R-type Instructions:

• Three operands: two source registers and one destination register.
• Used for arithmetic, logical, and shift operations.
• Examples: add, sub, and, or, xor

I-type Instructions:

• Two operands: one source register and one immediate operand.
• Used for loading, storing, branching, and immediate arithmetic/logical operations.
• Examples: lw, sw

J-type Instructions:

• One operand: a jump address.
• Used for unconditional jumps and subroutine calls.
• Examples: j

Comprehensive List of Instructions: For a complete listing of MIPS32 instructions and their details, refer to the MIPS32 Instruction Set Architecture (ISA) documentation.

Pipeline Stages:

IF:

• Fetch the instruction from memory using the PC.
• Increment the PC for the next instruction.

ID:

• Decode the instruction in the IR.
• Determine the opcode, operands, and control signals.
• Read operands from the RF.

EX:

• Perform the operation specified by the instruction in the ALU.
• Calculate memory addresses or branch addresses.
• Updates the PC with the branch address if applicable.

MEM:

• Access data memory if the instruction involves a load or store.
• Read data from memory (load) or write data to memory (store).

WB:

• Write the result of the operation back to the RF.
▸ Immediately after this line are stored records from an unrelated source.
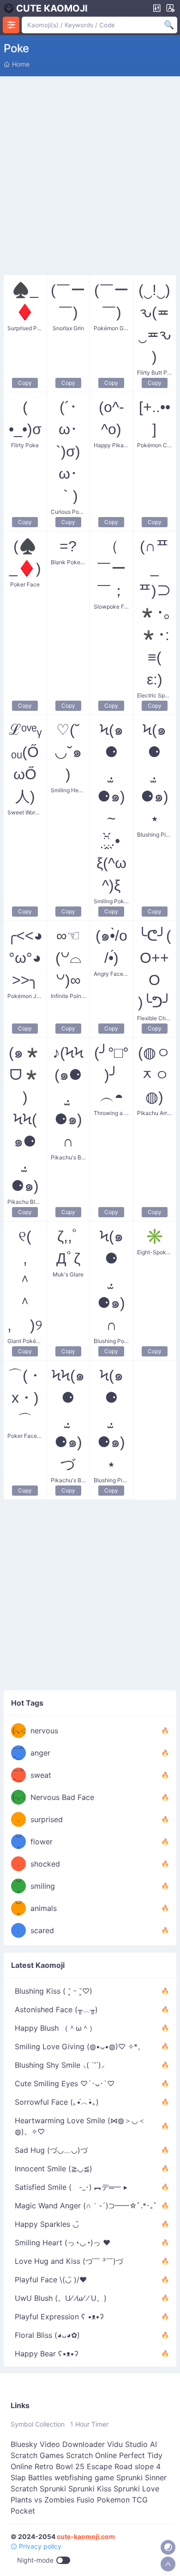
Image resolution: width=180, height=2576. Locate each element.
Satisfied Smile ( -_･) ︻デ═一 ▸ (71, 2187)
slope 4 (148, 2466)
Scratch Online (91, 2455)
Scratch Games (37, 2455)
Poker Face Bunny (25, 1435)
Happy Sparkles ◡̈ (47, 2224)
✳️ (154, 1236)
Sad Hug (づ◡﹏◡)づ (51, 2150)
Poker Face (25, 584)
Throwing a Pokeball (111, 1112)
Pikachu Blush (25, 1201)
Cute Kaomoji (52, 8)
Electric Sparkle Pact (155, 695)
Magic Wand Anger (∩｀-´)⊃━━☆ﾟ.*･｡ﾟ (86, 2205)
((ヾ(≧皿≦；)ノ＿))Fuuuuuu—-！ (19, 1752)
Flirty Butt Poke (155, 372)
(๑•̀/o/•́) (111, 947)
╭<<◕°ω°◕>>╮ (24, 958)
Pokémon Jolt (25, 995)
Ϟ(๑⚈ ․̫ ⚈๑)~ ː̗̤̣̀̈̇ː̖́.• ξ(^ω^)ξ (111, 807)
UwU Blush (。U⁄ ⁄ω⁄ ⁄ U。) (61, 2298)
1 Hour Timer (89, 2424)
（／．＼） (18, 1819)
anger (40, 1752)
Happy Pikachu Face (111, 445)
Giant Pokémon (25, 1340)
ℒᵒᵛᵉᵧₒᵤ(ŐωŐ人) (25, 763)
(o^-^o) (111, 418)
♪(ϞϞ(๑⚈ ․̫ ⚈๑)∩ (68, 1097)
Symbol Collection (38, 2424)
Verilog Implementation: The Verilog implementation of the pipelined MIPS processor would involve modules for each stage, along with interconnections and control logic. Each module would be responsible for its specific functionality within the pipeline.

Results:

The project successfully resulted in a functional 32-bit MIPS pipelined processor using Verilog.

Obtained Waveforms:

Addition

AND

            OR

         Set Less Than

Openlane GDSII file:

Conclusions:

This project provided valuable insights into processor architecture and pipelining. The implemented MIPS processor offers a solid foundation for further exploration and optimization in computer architecture and digital system design. The Verilog implementation allows for customization and extension with additional features.

Future scope:

 Exploring Openlane ways of synthesis optimisation

References:

[Maf01] Mafla, E. Course Notes, CDA3101, at URL http://www.cise.ufl.edu/~emafla/ (as-of 11 Apr 2001).

[MK98] Copyright 1998 Morgan Kaufmann Publishers, Inc. All Rights Reserved, per copyright notice request at http://www.mkp.com/books_catalog/cod2/cod2ecrt.htm (1998).

[Pat98] Patterson, D.A. and J.L. Hennesey. Computer Organization and Design: The Hardware/Software Interface, Second Edition, San Francisco, CA: Morgan Kaufman (1998).